Question

Two short dipoles \( (A, B) \), \( A \) having charges \( \pm 2\,\mu\text{C} \) and length \( 1\,\text{cm} \) and \( B \) having charges \( \pm 4\,\mu\text{C} \) and length \( 1\,\text{cm} \) are placed with their centres \( 80\,\text{cm} \) apart as shown in the figure.
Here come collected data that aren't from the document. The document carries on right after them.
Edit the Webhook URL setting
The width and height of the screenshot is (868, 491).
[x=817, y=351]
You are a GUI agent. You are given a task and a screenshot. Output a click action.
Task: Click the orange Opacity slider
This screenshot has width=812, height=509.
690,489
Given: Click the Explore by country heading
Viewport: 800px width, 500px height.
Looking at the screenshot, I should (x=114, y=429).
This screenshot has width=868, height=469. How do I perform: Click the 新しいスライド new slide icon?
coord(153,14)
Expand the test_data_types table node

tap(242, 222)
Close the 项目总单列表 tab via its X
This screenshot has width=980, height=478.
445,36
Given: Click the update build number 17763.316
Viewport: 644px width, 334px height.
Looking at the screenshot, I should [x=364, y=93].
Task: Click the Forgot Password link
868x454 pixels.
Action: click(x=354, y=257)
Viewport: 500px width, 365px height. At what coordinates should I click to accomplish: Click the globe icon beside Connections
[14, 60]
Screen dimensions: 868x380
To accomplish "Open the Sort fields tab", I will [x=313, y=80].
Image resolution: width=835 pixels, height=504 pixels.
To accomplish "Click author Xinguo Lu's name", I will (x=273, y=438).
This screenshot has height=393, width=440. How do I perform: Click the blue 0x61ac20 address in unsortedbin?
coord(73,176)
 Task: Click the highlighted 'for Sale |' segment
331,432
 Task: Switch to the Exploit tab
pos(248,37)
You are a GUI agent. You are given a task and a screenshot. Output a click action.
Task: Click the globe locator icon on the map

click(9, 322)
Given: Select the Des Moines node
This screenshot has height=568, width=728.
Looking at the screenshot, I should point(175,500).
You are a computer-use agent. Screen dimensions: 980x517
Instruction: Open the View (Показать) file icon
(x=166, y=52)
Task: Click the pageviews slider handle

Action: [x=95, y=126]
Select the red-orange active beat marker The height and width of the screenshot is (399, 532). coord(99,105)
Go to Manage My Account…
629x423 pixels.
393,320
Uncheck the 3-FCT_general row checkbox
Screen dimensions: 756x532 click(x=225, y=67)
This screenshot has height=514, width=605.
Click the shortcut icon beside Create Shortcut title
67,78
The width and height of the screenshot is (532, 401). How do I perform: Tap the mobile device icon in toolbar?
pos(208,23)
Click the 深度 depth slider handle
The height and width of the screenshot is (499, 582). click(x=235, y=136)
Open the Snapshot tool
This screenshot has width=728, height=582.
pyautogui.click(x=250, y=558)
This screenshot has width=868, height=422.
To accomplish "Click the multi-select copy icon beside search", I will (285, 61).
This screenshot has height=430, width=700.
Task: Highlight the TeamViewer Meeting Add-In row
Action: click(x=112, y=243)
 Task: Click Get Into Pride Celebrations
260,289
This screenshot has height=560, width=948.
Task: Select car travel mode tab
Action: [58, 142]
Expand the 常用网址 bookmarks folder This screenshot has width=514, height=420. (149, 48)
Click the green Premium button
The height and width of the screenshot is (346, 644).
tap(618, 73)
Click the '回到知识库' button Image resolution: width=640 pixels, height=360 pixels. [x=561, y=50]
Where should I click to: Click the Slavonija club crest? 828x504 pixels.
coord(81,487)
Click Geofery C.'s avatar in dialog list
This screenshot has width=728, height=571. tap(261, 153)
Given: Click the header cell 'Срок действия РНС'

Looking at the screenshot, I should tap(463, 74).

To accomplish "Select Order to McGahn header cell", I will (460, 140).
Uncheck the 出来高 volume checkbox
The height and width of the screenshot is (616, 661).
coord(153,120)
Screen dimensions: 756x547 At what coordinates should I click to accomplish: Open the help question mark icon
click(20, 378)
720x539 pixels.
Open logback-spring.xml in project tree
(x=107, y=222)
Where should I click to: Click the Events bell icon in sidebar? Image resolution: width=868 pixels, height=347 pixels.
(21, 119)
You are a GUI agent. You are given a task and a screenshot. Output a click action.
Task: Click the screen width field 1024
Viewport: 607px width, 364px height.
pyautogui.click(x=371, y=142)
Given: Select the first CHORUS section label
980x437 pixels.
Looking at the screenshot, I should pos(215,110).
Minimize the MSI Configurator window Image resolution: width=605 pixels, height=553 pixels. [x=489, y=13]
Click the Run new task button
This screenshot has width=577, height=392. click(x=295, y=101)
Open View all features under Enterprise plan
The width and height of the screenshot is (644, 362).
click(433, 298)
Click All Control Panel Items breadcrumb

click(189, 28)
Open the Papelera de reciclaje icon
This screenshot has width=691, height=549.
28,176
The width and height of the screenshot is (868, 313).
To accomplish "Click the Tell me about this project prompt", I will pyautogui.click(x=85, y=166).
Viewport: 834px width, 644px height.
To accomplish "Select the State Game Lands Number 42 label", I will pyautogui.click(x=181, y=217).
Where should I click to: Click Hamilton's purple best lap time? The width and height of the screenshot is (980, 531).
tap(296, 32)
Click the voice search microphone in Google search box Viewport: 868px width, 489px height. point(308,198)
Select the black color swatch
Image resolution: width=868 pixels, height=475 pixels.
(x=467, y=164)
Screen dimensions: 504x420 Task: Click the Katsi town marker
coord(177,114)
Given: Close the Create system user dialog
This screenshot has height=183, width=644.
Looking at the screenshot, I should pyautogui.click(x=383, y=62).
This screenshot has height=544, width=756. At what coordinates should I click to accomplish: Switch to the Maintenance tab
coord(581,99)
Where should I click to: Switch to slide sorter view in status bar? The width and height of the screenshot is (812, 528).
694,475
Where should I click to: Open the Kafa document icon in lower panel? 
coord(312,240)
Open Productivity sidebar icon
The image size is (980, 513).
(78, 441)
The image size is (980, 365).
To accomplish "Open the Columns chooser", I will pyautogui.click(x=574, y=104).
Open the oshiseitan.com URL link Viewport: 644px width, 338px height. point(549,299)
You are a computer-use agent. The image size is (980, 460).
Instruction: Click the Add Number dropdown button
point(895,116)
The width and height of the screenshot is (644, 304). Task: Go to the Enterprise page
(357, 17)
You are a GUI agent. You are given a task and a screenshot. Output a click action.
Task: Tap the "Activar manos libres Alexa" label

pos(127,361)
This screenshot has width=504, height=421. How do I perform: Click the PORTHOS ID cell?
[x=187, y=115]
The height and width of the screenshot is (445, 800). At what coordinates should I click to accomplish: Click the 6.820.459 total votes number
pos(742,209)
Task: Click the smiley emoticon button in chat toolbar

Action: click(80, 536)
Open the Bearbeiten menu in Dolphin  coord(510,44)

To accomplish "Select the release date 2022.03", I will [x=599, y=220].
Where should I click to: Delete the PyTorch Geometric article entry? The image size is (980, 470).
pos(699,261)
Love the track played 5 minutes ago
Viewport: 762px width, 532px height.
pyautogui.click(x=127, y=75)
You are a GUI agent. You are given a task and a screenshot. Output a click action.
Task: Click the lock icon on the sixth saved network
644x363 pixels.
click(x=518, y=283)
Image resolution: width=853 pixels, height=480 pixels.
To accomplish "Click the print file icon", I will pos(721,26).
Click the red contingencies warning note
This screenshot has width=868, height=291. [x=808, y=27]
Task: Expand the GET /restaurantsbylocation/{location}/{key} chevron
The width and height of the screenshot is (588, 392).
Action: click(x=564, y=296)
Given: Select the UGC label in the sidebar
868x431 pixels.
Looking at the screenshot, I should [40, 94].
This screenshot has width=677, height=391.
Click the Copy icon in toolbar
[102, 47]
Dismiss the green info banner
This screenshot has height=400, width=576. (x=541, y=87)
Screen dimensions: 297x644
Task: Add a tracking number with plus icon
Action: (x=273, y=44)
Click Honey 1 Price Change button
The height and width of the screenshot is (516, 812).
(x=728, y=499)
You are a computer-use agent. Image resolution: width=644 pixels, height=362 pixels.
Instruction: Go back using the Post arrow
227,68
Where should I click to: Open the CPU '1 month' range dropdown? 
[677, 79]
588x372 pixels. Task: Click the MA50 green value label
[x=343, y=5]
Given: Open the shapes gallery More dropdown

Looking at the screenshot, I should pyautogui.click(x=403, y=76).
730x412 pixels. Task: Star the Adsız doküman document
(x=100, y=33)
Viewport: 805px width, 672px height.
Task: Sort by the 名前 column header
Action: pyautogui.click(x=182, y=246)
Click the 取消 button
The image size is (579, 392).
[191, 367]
The electric field at a point \( P \), equidistant from the centres of both dipoles is \underline{\hspace{2cm}} N/C.

• A. $4.5\sqrt{2} \times 10^4$
• B. $9\sqrt{2} \times 10^4$
• C. $\frac{9}{16}\sqrt{2} \times 10^5$
• D. $\frac{9}{16}\sqrt{2} \times 10^4$

Hint:

Axial field is twice the equatorial field for same distance and dipole moment.

Answer 1

The Correct Option is D

$r = 0.4$ m. $p_A = 2 \times 10^{-8}$. $p_B = 4 \times 10^{-8}$.
$E_A$ (Axial) $= 2kp_A/r^3 = 4k \times 10^{-8}/r^3$.
$E_B$ (Equatorial) $= kp_B/r^3 = 4k \times 10^{-8}/r^3$.
$E_{net} = E \sqrt{2}$.
$E = \frac{9 \times 10^9 \times 4 \times 10^{-8}}{0.064} = 5625$.
$E_{net} = 5625\sqrt{2} = \frac{90000}{16}\sqrt{2} = \frac{9}{16}\sqrt{2} \times 10^4$.